Azure Traffic Manager:
Azure traffic manager is DNS based load balancer that manages traffic distribution to the most relevant and suitable service endpoint via leveraging the DNS.
This service works with a different routing method that provides enhanced capabilities for DNS load balancer allowing the requests to be directed to the most suable service by using the following route criteria’s:
- Priority: This mode needs to be selected when you may want to have a primary service endpoint for all traffic. It is recommended to also provide multiple backup endpoints in case, the primary endpoint is unavailable.
- Weighted: this mode can be selected in case the traffic needs to be distributed based on the weight – i.e. the weight can be set to the same value to distribute evenly across all endpoints.
- Performance: This mode is to be selected when the endpoints are available in various geographic locations and the expectation is to have end users get the close endpoint to reduce network latency.
- Geographic: This mode needs to be selected in case users are to be directed to a specific endpoint (Azure/External or Nested) – based on where the DNS queries originate geographically. This helps the client with data sovereignty requirements and to handle situations wherein the content needs to be localized/measured across different regions.
- Multivalue: This mode needs to be selected for traffic manager profiles that have only IPv4/IPv6 address as endpoints.
- Subnet: This needs to be selected to map sets of end-user IP address ranges to a specific endpoint. In this situation, the response will be the endpoint mapped to the request's source IP address.
This illustration would help you identify the right flow to identify the most feasible solution.
In this article, we went through various mechanisms and feature sets that provide the flexibility to select the right type of load balancer. This would optimize the performance of the applications, along with increasing the efficiency and security posture.

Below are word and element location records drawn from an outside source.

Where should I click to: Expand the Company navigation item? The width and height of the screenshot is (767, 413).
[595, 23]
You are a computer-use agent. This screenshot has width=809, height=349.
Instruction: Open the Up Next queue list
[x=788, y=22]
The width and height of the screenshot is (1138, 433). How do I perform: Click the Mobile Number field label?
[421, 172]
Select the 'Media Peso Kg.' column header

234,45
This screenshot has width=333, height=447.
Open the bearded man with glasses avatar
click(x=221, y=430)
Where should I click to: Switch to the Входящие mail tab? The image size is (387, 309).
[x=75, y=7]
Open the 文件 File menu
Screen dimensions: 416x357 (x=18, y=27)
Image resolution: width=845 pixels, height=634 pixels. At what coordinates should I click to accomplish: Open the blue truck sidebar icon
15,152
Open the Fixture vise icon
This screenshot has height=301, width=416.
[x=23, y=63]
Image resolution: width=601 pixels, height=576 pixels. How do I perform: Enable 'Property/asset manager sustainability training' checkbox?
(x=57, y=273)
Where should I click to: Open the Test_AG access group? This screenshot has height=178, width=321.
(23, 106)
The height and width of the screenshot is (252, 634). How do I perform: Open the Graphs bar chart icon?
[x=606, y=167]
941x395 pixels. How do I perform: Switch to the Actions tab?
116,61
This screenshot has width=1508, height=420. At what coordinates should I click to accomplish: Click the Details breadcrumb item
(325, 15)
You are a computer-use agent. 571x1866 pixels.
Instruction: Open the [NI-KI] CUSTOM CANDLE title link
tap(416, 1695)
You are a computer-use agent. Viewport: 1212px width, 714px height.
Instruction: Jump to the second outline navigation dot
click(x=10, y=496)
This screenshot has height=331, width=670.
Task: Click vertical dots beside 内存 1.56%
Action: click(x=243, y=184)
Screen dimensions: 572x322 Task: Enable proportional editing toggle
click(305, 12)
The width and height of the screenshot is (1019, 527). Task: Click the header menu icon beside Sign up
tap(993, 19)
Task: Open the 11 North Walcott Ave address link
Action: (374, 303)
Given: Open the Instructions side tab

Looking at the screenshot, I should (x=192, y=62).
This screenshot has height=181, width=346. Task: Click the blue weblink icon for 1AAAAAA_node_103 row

Thus, to decide the apt load balancer for your environment or relevant use cases – multiple factors discussed in this write-up need to be considered. For instance, from what kind of traffic is intended to reach the application, if the application needs to be internal or external, which types of backed should be load balanced, etc.
It is also crucial to ensure a comparative analysis is done across all the LBs, with identified pros/cons for each architecture pattern leveraging these load balancers.